Activity: From the entries that follow, report every line in which "computer" occurs.

Records shown:
○ ○ ○ ○ ○ ○ ○
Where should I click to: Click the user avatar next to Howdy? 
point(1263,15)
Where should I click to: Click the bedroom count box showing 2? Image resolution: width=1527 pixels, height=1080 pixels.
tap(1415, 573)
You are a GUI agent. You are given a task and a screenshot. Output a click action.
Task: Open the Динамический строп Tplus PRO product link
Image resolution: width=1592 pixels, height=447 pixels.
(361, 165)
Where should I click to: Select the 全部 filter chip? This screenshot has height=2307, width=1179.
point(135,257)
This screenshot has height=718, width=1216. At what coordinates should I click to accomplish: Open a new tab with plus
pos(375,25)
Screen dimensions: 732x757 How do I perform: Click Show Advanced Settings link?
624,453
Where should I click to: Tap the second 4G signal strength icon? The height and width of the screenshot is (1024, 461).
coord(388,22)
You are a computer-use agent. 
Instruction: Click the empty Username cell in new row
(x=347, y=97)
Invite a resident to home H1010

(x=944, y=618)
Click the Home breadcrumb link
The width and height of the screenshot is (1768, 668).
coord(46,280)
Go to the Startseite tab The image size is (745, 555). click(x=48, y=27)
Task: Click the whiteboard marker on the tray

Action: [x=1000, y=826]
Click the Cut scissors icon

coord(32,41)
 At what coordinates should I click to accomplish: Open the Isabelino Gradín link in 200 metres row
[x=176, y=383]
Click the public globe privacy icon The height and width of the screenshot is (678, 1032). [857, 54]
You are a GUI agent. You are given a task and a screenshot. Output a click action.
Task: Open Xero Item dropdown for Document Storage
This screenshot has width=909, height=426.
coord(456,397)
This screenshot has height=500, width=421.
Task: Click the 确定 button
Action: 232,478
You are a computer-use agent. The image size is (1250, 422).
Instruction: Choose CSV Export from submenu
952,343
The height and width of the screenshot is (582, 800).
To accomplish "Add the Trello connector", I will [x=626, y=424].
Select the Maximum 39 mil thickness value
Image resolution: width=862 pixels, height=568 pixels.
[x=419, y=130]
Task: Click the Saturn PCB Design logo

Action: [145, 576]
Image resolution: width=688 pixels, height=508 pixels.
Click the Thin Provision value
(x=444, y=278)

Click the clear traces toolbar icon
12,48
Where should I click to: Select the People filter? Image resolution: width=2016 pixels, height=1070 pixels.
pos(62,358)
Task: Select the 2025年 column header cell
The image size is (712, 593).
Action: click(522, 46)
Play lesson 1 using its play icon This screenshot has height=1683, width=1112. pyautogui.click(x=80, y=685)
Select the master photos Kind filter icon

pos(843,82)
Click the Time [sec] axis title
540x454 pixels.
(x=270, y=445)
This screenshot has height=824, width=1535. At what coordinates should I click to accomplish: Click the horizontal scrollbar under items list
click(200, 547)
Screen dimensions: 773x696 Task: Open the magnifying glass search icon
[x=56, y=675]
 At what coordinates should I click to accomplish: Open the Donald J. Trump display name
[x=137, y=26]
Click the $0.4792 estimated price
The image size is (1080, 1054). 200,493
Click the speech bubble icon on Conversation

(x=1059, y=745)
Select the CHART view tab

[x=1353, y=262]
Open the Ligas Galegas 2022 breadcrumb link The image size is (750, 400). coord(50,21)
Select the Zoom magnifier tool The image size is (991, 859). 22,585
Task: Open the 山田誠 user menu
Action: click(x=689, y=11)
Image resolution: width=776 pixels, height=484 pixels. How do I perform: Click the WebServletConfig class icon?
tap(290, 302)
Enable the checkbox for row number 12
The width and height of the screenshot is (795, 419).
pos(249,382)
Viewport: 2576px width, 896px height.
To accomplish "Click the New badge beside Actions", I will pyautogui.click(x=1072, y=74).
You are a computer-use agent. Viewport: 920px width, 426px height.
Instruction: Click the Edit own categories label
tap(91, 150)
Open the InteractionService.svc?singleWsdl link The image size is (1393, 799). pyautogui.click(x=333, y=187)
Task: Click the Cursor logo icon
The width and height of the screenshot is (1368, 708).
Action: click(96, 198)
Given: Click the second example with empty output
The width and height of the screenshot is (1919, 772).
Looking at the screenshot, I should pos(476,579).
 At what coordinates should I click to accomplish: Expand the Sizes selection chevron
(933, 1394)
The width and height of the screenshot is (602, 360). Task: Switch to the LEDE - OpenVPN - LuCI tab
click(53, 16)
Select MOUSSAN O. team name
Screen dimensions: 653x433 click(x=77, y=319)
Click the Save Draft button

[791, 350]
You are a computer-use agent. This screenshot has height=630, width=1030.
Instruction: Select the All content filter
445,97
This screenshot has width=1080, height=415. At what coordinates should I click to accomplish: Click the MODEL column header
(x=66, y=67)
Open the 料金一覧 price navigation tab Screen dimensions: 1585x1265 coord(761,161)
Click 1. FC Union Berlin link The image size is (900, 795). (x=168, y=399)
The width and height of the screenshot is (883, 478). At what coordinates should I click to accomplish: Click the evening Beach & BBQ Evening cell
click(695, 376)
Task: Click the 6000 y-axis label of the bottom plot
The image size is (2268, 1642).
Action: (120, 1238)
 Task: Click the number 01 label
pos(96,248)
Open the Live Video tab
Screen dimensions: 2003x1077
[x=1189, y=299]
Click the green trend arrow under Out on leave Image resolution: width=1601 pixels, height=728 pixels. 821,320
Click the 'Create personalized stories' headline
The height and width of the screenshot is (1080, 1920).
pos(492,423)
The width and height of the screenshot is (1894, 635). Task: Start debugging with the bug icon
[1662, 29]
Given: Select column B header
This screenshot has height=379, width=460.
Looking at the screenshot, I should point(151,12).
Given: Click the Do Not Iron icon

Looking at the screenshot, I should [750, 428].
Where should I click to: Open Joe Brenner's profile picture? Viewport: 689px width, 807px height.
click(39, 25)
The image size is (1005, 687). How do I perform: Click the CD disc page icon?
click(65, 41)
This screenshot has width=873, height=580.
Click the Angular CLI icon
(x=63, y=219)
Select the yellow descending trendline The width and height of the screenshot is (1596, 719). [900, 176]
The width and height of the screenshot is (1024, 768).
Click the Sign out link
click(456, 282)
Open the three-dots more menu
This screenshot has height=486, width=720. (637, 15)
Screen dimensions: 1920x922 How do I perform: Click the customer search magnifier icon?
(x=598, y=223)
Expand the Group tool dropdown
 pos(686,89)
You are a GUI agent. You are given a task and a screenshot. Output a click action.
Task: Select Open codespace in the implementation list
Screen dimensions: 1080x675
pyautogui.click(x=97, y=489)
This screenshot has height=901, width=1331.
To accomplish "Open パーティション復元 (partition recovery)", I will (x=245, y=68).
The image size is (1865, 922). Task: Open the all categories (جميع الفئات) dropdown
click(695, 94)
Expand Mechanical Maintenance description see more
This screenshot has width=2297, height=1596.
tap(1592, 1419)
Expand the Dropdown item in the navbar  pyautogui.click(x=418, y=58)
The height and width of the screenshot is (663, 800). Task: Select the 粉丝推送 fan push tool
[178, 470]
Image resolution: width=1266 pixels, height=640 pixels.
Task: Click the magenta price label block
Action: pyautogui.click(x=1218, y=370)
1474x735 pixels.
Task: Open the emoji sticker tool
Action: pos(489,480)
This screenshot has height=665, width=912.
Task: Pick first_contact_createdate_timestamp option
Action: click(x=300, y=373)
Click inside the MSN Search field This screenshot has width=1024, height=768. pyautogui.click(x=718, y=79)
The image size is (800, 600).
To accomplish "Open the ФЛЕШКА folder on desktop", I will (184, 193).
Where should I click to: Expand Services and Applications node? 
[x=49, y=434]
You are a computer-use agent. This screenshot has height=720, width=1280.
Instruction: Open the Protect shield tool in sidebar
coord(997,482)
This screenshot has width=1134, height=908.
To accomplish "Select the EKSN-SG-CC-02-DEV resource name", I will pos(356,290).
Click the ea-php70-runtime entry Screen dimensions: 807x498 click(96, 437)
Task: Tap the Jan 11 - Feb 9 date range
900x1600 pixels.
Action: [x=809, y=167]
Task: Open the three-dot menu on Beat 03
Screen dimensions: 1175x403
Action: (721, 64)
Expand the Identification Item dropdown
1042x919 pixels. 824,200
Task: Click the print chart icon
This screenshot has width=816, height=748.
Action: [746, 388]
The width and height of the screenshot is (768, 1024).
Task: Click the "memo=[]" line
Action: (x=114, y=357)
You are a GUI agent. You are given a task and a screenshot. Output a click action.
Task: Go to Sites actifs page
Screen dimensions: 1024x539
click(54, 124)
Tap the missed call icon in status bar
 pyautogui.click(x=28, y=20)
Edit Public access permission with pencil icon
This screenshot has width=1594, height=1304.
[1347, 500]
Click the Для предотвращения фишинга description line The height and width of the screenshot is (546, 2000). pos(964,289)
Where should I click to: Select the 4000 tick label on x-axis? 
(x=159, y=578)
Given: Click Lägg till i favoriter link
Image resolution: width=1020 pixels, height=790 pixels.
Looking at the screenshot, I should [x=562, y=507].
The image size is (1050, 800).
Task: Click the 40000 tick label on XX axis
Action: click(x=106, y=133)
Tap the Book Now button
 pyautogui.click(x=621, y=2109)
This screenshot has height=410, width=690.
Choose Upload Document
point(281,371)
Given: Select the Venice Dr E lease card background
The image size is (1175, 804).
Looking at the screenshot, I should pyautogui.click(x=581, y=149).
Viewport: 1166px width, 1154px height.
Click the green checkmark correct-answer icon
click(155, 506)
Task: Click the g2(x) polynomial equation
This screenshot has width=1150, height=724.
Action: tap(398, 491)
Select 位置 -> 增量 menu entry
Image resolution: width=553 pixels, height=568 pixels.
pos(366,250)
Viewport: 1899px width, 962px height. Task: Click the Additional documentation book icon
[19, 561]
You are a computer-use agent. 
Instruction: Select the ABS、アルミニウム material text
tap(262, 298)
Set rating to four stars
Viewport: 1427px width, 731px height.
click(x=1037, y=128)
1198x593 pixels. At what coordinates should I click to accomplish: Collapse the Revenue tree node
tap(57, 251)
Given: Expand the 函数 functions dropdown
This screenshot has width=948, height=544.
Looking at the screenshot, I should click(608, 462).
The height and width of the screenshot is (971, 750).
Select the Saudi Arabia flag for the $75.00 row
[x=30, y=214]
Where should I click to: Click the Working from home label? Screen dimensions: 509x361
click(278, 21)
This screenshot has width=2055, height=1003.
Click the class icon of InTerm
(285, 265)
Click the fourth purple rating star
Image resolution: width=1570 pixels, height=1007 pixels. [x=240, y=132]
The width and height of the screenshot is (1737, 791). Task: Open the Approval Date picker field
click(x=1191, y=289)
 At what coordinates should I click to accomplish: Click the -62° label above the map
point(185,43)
○ ○ ○ ○ ○ ○ ○
Exercise solution:
You are a computer-use agent. 
You are a computer-use agent. The image size is (1250, 422).
You are a computer-use agent. Viewport: 920px width, 426px height.
You are a computer-use agent. This screenshot has height=630, width=1030.
You are a computer-use agent. This screenshot has height=720, width=1280.
You are a computer-use agent. 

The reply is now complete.